(Prompt) Write out the data below in full, please. Keep every character as given.

(Data shown)
--

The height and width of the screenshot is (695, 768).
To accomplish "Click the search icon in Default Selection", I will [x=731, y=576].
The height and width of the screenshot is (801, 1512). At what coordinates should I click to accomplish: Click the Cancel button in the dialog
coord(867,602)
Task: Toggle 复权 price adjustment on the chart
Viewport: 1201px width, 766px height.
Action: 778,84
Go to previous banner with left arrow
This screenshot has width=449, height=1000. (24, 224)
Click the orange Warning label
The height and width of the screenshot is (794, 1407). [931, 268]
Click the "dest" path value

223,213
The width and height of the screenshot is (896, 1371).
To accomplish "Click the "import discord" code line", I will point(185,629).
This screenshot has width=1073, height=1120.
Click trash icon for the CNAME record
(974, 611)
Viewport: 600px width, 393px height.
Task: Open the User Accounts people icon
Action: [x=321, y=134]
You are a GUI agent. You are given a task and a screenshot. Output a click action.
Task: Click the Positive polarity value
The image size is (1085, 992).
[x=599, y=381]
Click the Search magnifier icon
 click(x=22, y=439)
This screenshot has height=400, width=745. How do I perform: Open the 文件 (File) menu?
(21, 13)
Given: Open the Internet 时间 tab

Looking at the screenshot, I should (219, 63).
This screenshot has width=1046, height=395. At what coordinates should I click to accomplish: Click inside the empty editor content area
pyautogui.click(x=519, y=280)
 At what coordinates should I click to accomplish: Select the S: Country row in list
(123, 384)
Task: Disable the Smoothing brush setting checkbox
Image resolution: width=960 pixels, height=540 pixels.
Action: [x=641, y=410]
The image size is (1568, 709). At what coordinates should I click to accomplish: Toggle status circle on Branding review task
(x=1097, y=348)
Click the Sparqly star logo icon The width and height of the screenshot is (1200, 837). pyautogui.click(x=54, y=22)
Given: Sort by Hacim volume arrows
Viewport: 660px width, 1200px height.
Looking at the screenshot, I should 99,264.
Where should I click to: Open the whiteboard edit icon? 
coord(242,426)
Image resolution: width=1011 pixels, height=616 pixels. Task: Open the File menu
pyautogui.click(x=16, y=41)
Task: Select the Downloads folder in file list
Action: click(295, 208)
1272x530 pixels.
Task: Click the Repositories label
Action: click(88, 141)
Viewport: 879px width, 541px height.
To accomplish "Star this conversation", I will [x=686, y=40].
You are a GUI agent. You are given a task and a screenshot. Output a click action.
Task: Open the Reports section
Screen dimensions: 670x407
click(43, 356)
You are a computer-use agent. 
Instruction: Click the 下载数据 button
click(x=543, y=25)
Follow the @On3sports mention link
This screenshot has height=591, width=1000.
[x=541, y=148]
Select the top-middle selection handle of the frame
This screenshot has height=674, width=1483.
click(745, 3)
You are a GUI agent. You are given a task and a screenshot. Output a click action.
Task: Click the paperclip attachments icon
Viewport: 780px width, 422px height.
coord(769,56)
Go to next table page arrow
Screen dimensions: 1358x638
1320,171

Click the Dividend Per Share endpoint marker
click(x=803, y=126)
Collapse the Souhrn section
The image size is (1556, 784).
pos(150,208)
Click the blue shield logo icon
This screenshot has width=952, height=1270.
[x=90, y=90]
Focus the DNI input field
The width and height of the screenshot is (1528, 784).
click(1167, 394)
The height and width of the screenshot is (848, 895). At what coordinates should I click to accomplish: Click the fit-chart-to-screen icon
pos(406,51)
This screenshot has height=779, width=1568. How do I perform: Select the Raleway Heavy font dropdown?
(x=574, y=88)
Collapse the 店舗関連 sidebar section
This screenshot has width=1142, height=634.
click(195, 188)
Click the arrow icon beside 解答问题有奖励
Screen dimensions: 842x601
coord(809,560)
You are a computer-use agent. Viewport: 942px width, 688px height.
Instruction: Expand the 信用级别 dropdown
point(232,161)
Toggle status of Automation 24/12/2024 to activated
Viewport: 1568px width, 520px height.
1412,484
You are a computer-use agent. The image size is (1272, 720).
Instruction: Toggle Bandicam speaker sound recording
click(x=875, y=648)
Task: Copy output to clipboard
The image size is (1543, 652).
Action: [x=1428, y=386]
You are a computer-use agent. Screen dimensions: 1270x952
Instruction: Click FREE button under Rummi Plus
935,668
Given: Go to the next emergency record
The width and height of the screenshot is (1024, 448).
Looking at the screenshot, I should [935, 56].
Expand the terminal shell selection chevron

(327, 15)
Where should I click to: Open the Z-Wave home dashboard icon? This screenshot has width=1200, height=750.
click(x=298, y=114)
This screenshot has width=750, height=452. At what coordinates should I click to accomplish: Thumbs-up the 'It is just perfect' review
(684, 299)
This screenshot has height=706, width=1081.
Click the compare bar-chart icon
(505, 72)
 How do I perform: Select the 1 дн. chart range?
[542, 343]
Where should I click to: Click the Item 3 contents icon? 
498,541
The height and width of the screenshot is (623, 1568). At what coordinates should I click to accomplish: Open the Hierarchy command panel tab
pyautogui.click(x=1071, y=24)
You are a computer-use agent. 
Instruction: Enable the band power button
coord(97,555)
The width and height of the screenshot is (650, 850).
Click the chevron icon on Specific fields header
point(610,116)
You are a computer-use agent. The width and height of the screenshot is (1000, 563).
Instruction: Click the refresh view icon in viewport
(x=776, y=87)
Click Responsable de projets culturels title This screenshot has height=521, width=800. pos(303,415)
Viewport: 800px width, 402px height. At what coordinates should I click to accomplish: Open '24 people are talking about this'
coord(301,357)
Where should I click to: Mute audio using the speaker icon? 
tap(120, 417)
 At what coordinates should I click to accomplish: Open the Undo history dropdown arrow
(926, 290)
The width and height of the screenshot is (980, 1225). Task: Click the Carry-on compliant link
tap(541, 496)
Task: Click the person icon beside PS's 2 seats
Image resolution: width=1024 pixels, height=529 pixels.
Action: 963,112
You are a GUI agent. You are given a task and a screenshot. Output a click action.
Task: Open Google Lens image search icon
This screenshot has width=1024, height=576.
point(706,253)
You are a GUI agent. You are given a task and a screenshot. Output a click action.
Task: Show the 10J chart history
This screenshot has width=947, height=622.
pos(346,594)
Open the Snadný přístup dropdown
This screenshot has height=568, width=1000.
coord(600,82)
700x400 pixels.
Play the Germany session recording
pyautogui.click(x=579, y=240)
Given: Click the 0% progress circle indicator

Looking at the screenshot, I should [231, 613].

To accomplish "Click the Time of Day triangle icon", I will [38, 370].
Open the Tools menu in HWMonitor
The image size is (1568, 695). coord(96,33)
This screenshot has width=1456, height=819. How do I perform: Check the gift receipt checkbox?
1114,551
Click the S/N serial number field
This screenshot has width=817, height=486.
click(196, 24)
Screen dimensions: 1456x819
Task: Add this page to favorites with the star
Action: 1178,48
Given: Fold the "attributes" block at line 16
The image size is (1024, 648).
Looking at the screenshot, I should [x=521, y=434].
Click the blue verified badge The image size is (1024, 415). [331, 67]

--

(Solution for this task)
The height and width of the screenshot is (695, 768).
To accomplish "Click the search icon in Default Selection", I will [x=731, y=576].
The height and width of the screenshot is (801, 1512). At what coordinates should I click to accomplish: Click the Cancel button in the dialog
coord(867,602)
Task: Toggle 复权 price adjustment on the chart
Viewport: 1201px width, 766px height.
Action: 778,84
Go to previous banner with left arrow
This screenshot has width=449, height=1000. (24, 224)
Click the orange Warning label
The height and width of the screenshot is (794, 1407). [931, 268]
Click the "dest" path value

223,213
The width and height of the screenshot is (896, 1371).
To accomplish "Click the "import discord" code line", I will point(185,629).
This screenshot has width=1073, height=1120.
Click trash icon for the CNAME record
(974, 611)
Viewport: 600px width, 393px height.
Task: Open the User Accounts people icon
Action: [x=321, y=134]
You are a GUI agent. You are given a task and a screenshot. Output a click action.
Task: Click the Positive polarity value
The image size is (1085, 992).
[x=599, y=381]
Click the Search magnifier icon
 click(x=22, y=439)
This screenshot has height=400, width=745. How do I perform: Open the 文件 (File) menu?
(21, 13)
Given: Open the Internet 时间 tab

Looking at the screenshot, I should (219, 63).
This screenshot has width=1046, height=395. At what coordinates should I click to accomplish: Click inside the empty editor content area
pyautogui.click(x=519, y=280)
 At what coordinates should I click to accomplish: Select the S: Country row in list
(123, 384)
Task: Disable the Smoothing brush setting checkbox
Image resolution: width=960 pixels, height=540 pixels.
Action: [x=641, y=410]
The image size is (1568, 709). At what coordinates should I click to accomplish: Toggle status circle on Branding review task
(x=1097, y=348)
Click the Sparqly star logo icon The width and height of the screenshot is (1200, 837). pyautogui.click(x=54, y=22)
Given: Sort by Hacim volume arrows
Viewport: 660px width, 1200px height.
Looking at the screenshot, I should 99,264.
Where should I click to: Open the whiteboard edit icon? 
coord(242,426)
Image resolution: width=1011 pixels, height=616 pixels. Task: Open the File menu
pyautogui.click(x=16, y=41)
Task: Select the Downloads folder in file list
Action: click(295, 208)
1272x530 pixels.
Task: Click the Repositories label
Action: click(88, 141)
Viewport: 879px width, 541px height.
To accomplish "Star this conversation", I will [x=686, y=40].
You are a GUI agent. You are given a task and a screenshot. Output a click action.
Task: Open the Reports section
Screen dimensions: 670x407
click(43, 356)
You are a computer-use agent. 
Instruction: Click the 下载数据 button
click(x=543, y=25)
Follow the @On3sports mention link
This screenshot has height=591, width=1000.
[x=541, y=148]
Select the top-middle selection handle of the frame
This screenshot has height=674, width=1483.
click(745, 3)
You are a GUI agent. You are given a task and a screenshot. Output a click action.
Task: Click the paperclip attachments icon
Viewport: 780px width, 422px height.
coord(769,56)
Go to next table page arrow
Screen dimensions: 1358x638
1320,171

Click the Dividend Per Share endpoint marker
click(x=803, y=126)
Collapse the Souhrn section
The image size is (1556, 784).
pos(150,208)
Click the blue shield logo icon
This screenshot has width=952, height=1270.
[x=90, y=90]
Focus the DNI input field
The width and height of the screenshot is (1528, 784).
click(1167, 394)
The height and width of the screenshot is (848, 895). At what coordinates should I click to accomplish: Click the fit-chart-to-screen icon
pos(406,51)
This screenshot has height=779, width=1568. How do I perform: Select the Raleway Heavy font dropdown?
(x=574, y=88)
Collapse the 店舗関連 sidebar section
This screenshot has width=1142, height=634.
click(195, 188)
Click the arrow icon beside 解答问题有奖励
Screen dimensions: 842x601
coord(809,560)
You are a computer-use agent. Viewport: 942px width, 688px height.
Instruction: Expand the 信用级别 dropdown
point(232,161)
Toggle status of Automation 24/12/2024 to activated
Viewport: 1568px width, 520px height.
1412,484
You are a computer-use agent. The image size is (1272, 720).
Instruction: Toggle Bandicam speaker sound recording
click(x=875, y=648)
Task: Copy output to clipboard
The image size is (1543, 652).
Action: [x=1428, y=386]
You are a computer-use agent. Screen dimensions: 1270x952
Instruction: Click FREE button under Rummi Plus
935,668
Given: Go to the next emergency record
The width and height of the screenshot is (1024, 448).
Looking at the screenshot, I should [935, 56].
Expand the terminal shell selection chevron

(327, 15)
Where should I click to: Open the Z-Wave home dashboard icon? This screenshot has width=1200, height=750.
click(x=298, y=114)
This screenshot has width=750, height=452. At what coordinates should I click to accomplish: Thumbs-up the 'It is just perfect' review
(684, 299)
This screenshot has height=706, width=1081.
Click the compare bar-chart icon
(505, 72)
 How do I perform: Select the 1 дн. chart range?
[542, 343]
Where should I click to: Click the Item 3 contents icon? 
498,541
The height and width of the screenshot is (623, 1568). At what coordinates should I click to accomplish: Open the Hierarchy command panel tab
pyautogui.click(x=1071, y=24)
You are a computer-use agent. 
Instruction: Enable the band power button
coord(97,555)
The width and height of the screenshot is (650, 850).
Click the chevron icon on Specific fields header
point(610,116)
You are a computer-use agent. The width and height of the screenshot is (1000, 563).
Instruction: Click the refresh view icon in viewport
(x=776, y=87)
Click Responsable de projets culturels title This screenshot has height=521, width=800. pos(303,415)
Viewport: 800px width, 402px height. At what coordinates should I click to accomplish: Open '24 people are talking about this'
coord(301,357)
Where should I click to: Mute audio using the speaker icon? 
tap(120, 417)
 At what coordinates should I click to accomplish: Open the Undo history dropdown arrow
(926, 290)
The width and height of the screenshot is (980, 1225). Task: Click the Carry-on compliant link
tap(541, 496)
Task: Click the person icon beside PS's 2 seats
Image resolution: width=1024 pixels, height=529 pixels.
Action: 963,112
You are a GUI agent. You are given a task and a screenshot. Output a click action.
Task: Open Google Lens image search icon
This screenshot has width=1024, height=576.
point(706,253)
You are a GUI agent. You are given a task and a screenshot. Output a click action.
Task: Show the 10J chart history
This screenshot has width=947, height=622.
pos(346,594)
Open the Snadný přístup dropdown
This screenshot has height=568, width=1000.
coord(600,82)
700x400 pixels.
Play the Germany session recording
pyautogui.click(x=579, y=240)
Given: Click the 0% progress circle indicator

Looking at the screenshot, I should [231, 613].

To accomplish "Click the Time of Day triangle icon", I will [38, 370].
Open the Tools menu in HWMonitor
The image size is (1568, 695). coord(96,33)
This screenshot has width=1456, height=819. How do I perform: Check the gift receipt checkbox?
1114,551
Click the S/N serial number field
This screenshot has width=817, height=486.
click(196, 24)
Screen dimensions: 1456x819
Task: Add this page to favorites with the star
Action: 1178,48
Given: Fold the "attributes" block at line 16
The image size is (1024, 648).
Looking at the screenshot, I should [x=521, y=434].
Click the blue verified badge The image size is (1024, 415). [331, 67]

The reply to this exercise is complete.